BEIJING: China’s consumer inflation picked up for a third-straight month in November, while industrial inflation came in much stronger than expected. Beijing will need to watch price levels closely to contain asset bubbles. Apart from higher food prices, China’s still-strong housing market has pushed up prices for household goods and general consumer demand, economists said. A recent rebound in commodities prices helped improve companies’ profitability by pulling China’s producer prices out of deflation.
China’s consumer-price index increased 2.3% in November from a year earlier, a quicker pace than a 2.1% year-over-year gain in October, the National Bureau of Statistics said Friday. The key inflation reading slightly outpaced the median forecast for a 2.2% gain from a Wall Street Journal survey of 14 economists. “The big picture is that China’s stimulus-driven recovery has stoked domestic price pressure this year,” said Julian Evans-Pritchard, an economist at Capital Economics. A big factor in higher prices was fresh vegetable prices, which climbed 15.8% from a year earlier last month, lifting the headline CPI figure by about 0.37 percentage point.
Chinese investors have rushed to bet on vegetable prices rising, especially garlic, with such speculation fueled by the latest round of monetary easing, economists have said. Garlic prices, which have almost doubled this year, have caught officials’ attention. Last month, Li Pumin, a spokesman for the nation’s economic-planning agency, said that the government is working to curb speculation by boosting supplies.
Liu Yun, a 62-year-old sanitation worker buying groceries in Beijing, said vegetable prices, including lettuce, asparagus and garlic, have jumped faster than pork or other meats lately. Cabbage prices in particular have doubled in the past six months, she added. To save money, Ms. Liu said she checks food-price indexes in the local newspaper and shops in supermarkets where produce is often less expensive than at local fruit markets while sometimes not as fresh. “Food is getting so expensive,” she said. Gasoline and diesel prices were up 4.6% and 6.0% respectively. Higher prices at the factory gate were caused by higher coal, steel and other commodity prices last month and by increased domestic demand fueled by infrastructure spending, economists said. Another factor, they said, are state-directed capacity cuts in the steel and coal industries.

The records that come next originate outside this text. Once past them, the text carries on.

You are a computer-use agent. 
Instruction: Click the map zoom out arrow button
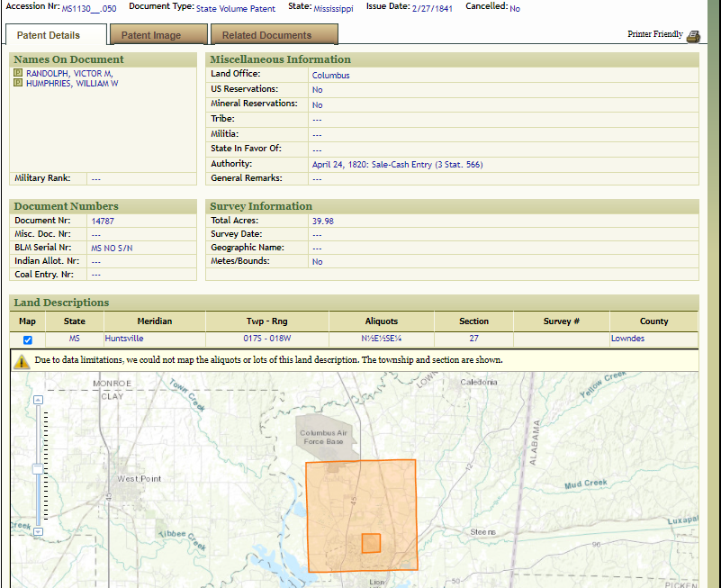(38, 532)
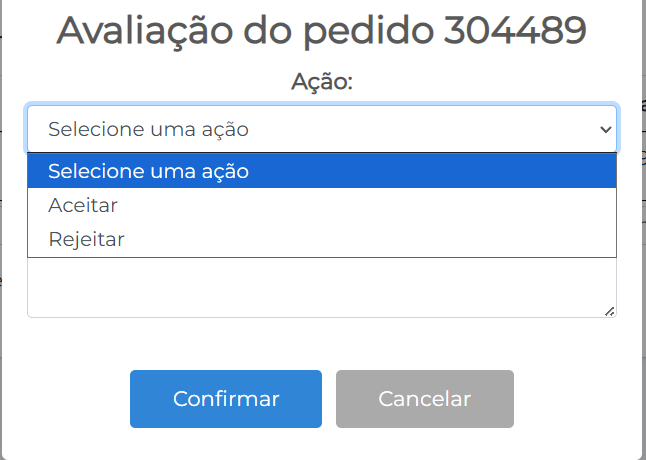This screenshot has height=460, width=646.
Task: Grab the textarea resize handle corner
Action: coord(610,311)
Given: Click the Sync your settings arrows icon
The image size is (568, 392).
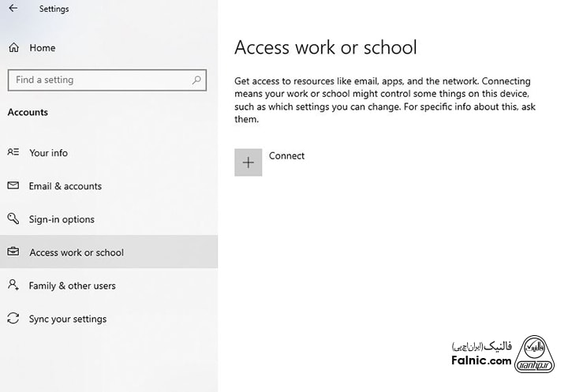Looking at the screenshot, I should pyautogui.click(x=13, y=319).
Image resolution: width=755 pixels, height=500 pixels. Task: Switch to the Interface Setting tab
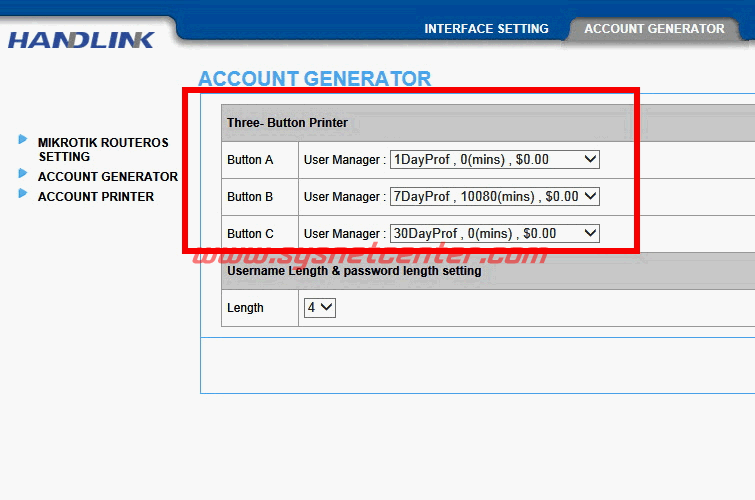pyautogui.click(x=486, y=29)
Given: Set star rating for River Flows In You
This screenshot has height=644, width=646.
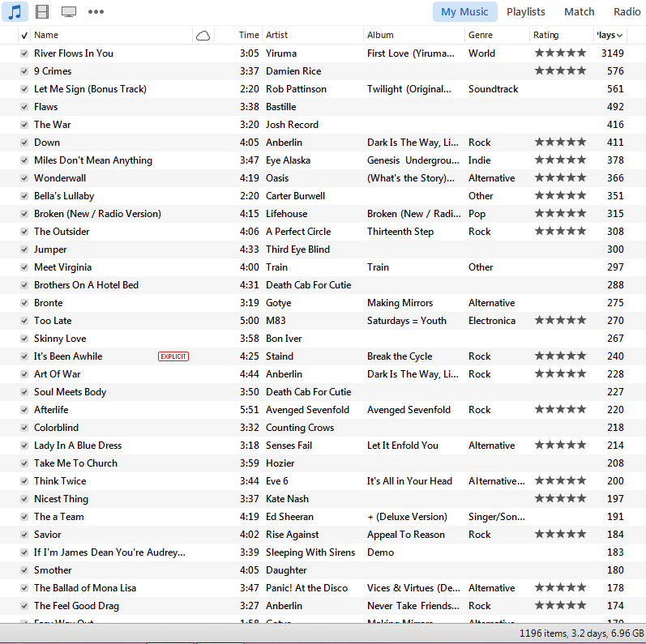Looking at the screenshot, I should pyautogui.click(x=560, y=53).
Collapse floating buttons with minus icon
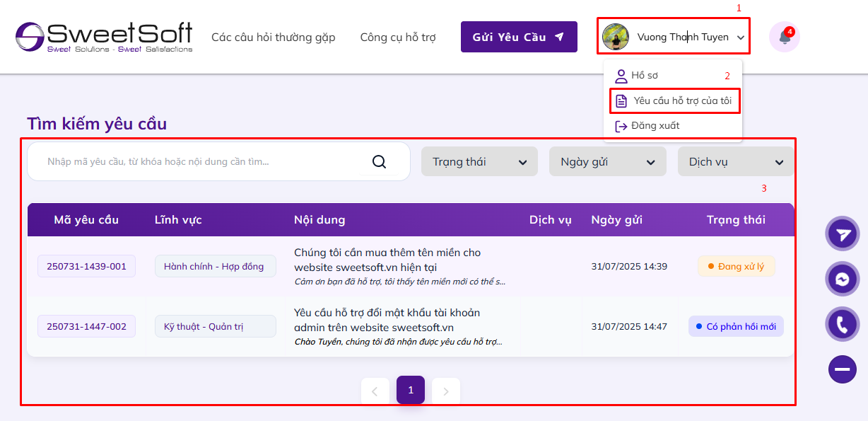868x421 pixels. point(843,369)
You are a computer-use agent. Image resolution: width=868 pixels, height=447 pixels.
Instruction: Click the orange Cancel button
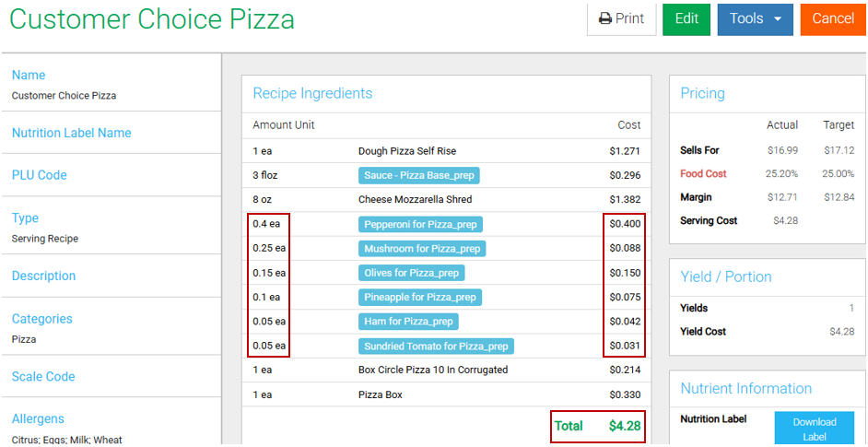833,19
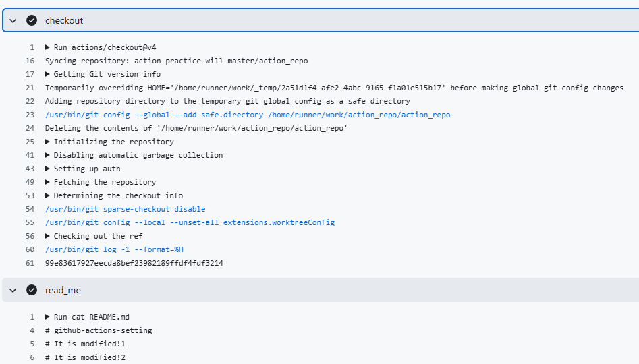The image size is (639, 364).
Task: Click the read_me step header title
Action: (63, 290)
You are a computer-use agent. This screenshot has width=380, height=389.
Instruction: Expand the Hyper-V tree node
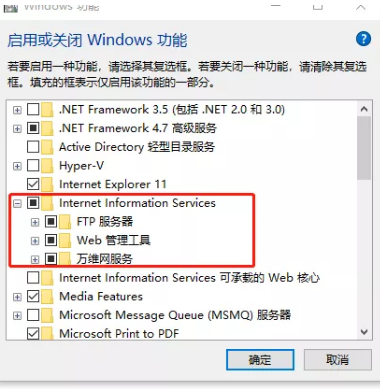(x=17, y=166)
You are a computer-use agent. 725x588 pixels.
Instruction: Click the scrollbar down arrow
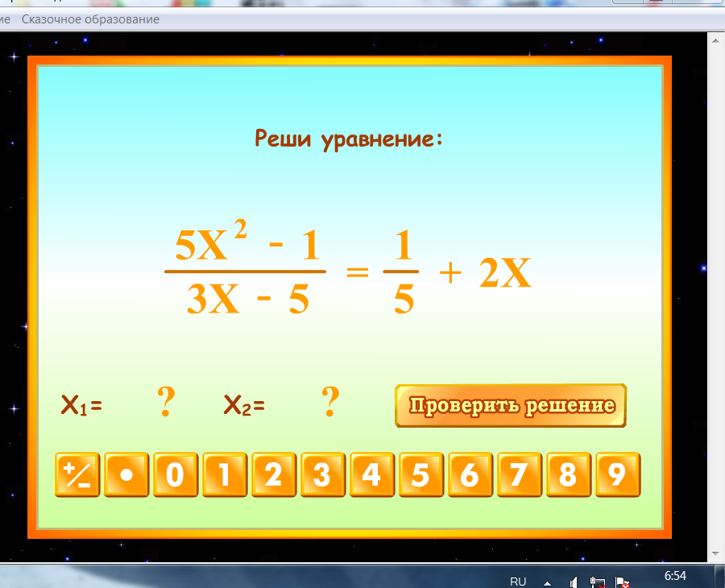716,553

China’s producer-price index rose 3.3% in November from a year earlier, compared with a 1.2% on-year increase in October. The PPI increased 1.5% in November from a month earlier. In October, it rose 0.7% from the preceding month. Economists’ median forecast had been for only a 2.4% increase.
Beijing in coming months is likely to keep a close eye on the price indexes to prevent asset bubbles and excessive credit, economists said. In recent months, restrictions have been imposed on property buyers in major cities in a bid to dampen speculation.“Inflation looks modest now but the upward trend is worrisome,” said Liu Xuezhi, an economist at Bank of Communications. It is only a matter of time before higher industrial prices will be passed onto consumers, Mr. Liu said.